Your friends and family may be against your boundaries. They may wonder what these limits mean for your relationship.
Try to have realistic expectations when presenting boundaries for the first time and prepare yourself for possible resistance. During the conversation, acknowledge that your boundary may be difficult to hear. This will help friends and family to feel heard and involved in the coming seasons.
Along with this process, it helps to make it clear that these boundaries are because I care about the relationship and want to work on solutions that are helpful for both of us. For example: “This year, I will be staying at a hotel when I visit for the holidays. I’d love to set aside some time to spend together. Can we work together to find a balance that works for both of us?

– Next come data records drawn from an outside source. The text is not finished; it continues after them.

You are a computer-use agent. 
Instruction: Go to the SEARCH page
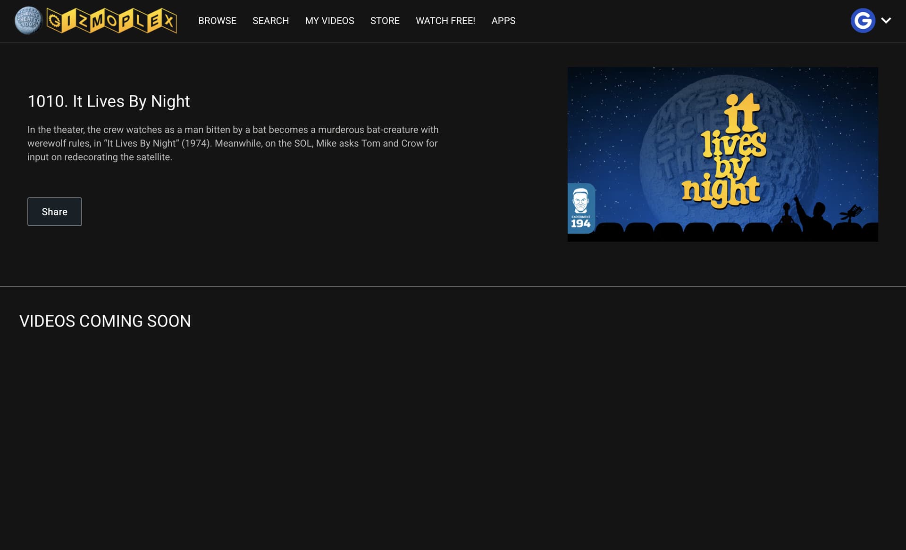pos(270,21)
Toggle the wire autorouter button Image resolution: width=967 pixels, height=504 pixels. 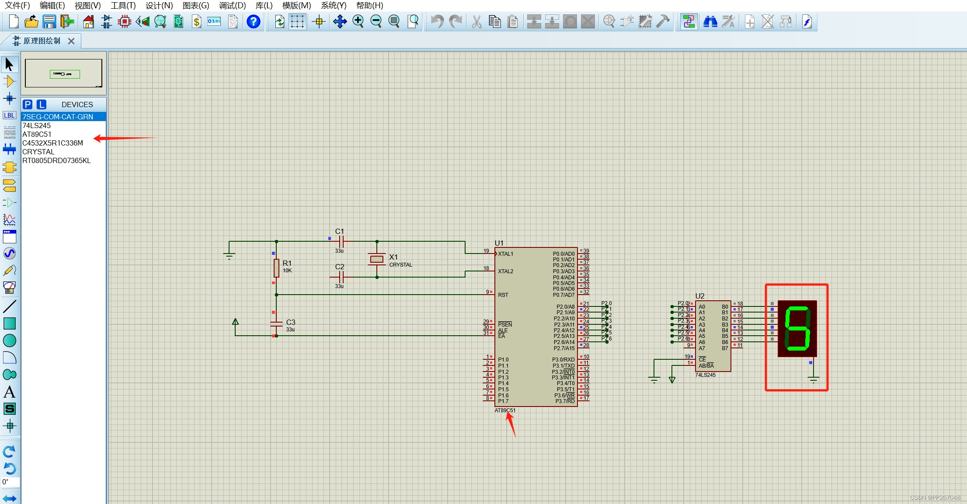click(689, 21)
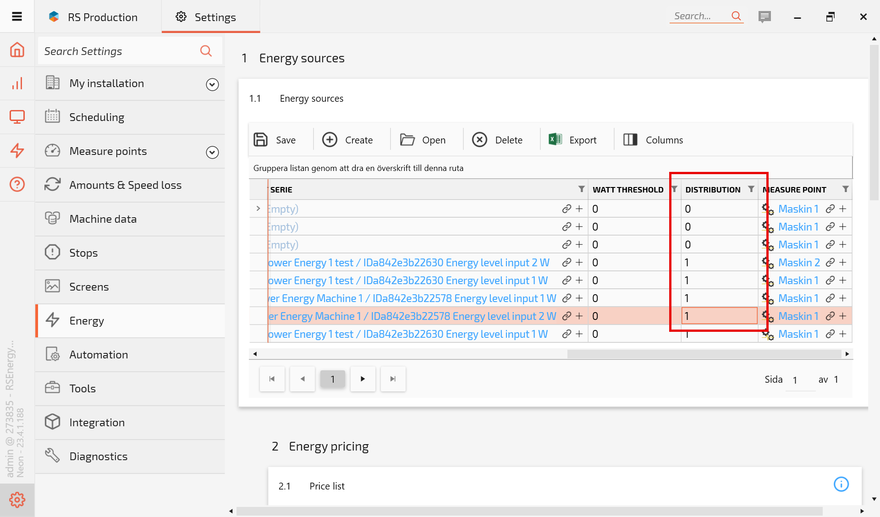Image resolution: width=880 pixels, height=517 pixels.
Task: Expand the Measure points section
Action: [212, 152]
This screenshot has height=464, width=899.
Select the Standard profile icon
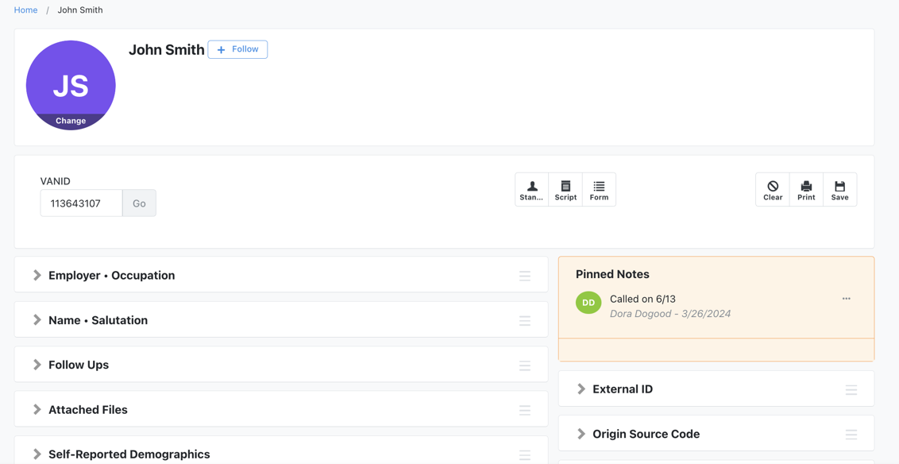(531, 189)
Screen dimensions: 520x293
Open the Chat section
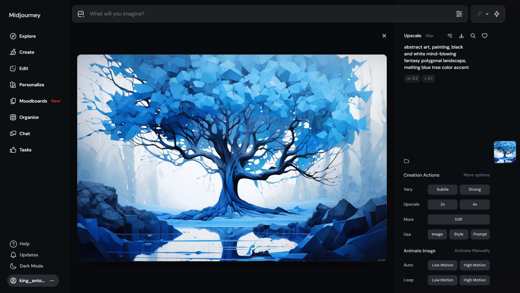[x=24, y=133]
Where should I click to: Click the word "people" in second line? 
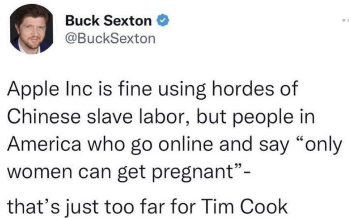coord(263,118)
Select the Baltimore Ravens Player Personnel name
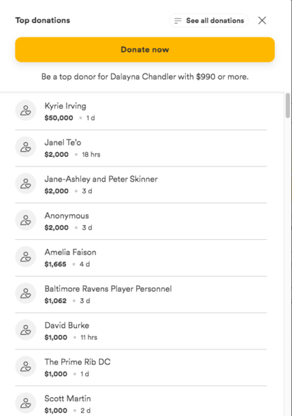 tap(108, 288)
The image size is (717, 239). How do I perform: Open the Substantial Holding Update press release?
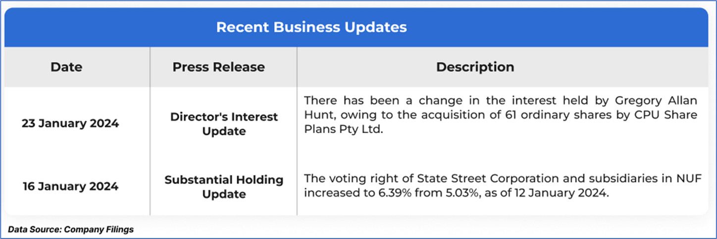(224, 187)
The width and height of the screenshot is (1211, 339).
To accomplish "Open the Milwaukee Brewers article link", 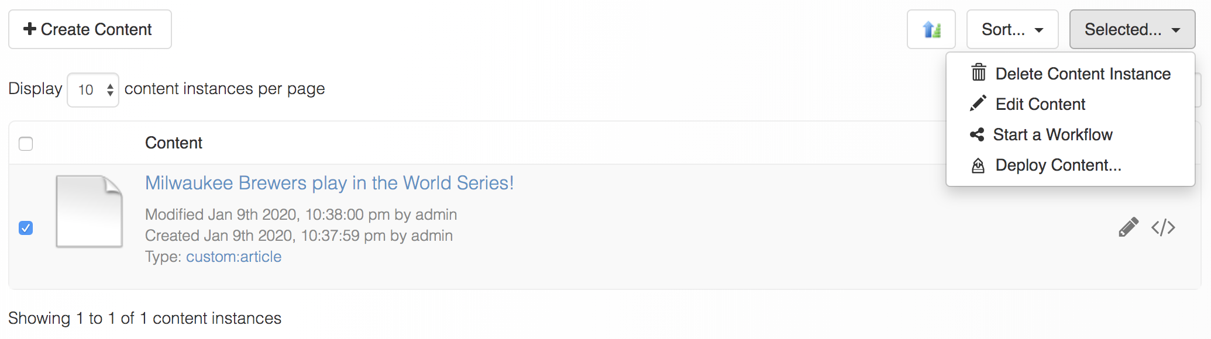I will pyautogui.click(x=329, y=183).
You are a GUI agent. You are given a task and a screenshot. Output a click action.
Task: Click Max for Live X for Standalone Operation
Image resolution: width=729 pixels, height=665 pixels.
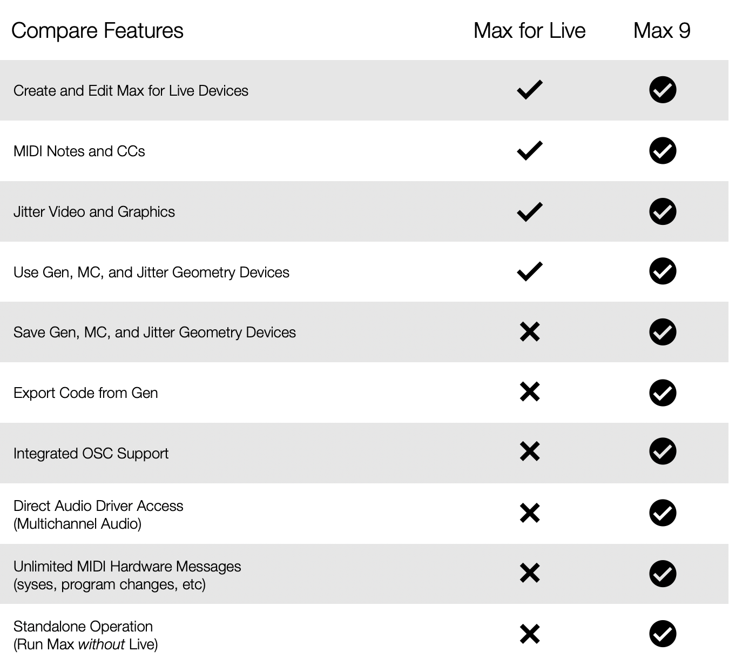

Occasionally, others will be unwilling to listen to your boundaries. Sometimes, it may come down to leaving the environment if it’s become toxic. We cannot change other people. The only thing we can control is our own reaction.
Setting boundaries is challenging at first, but making the fearless decision to withdraw from toxic situations is a radical act of self-care. It is entirely possible to set boundaries while also being loving and compassionate and gracious.
It takes courage to speak up and live life authentically. Setting compassionate boundaries allows us to be simultaneously truthful and kind.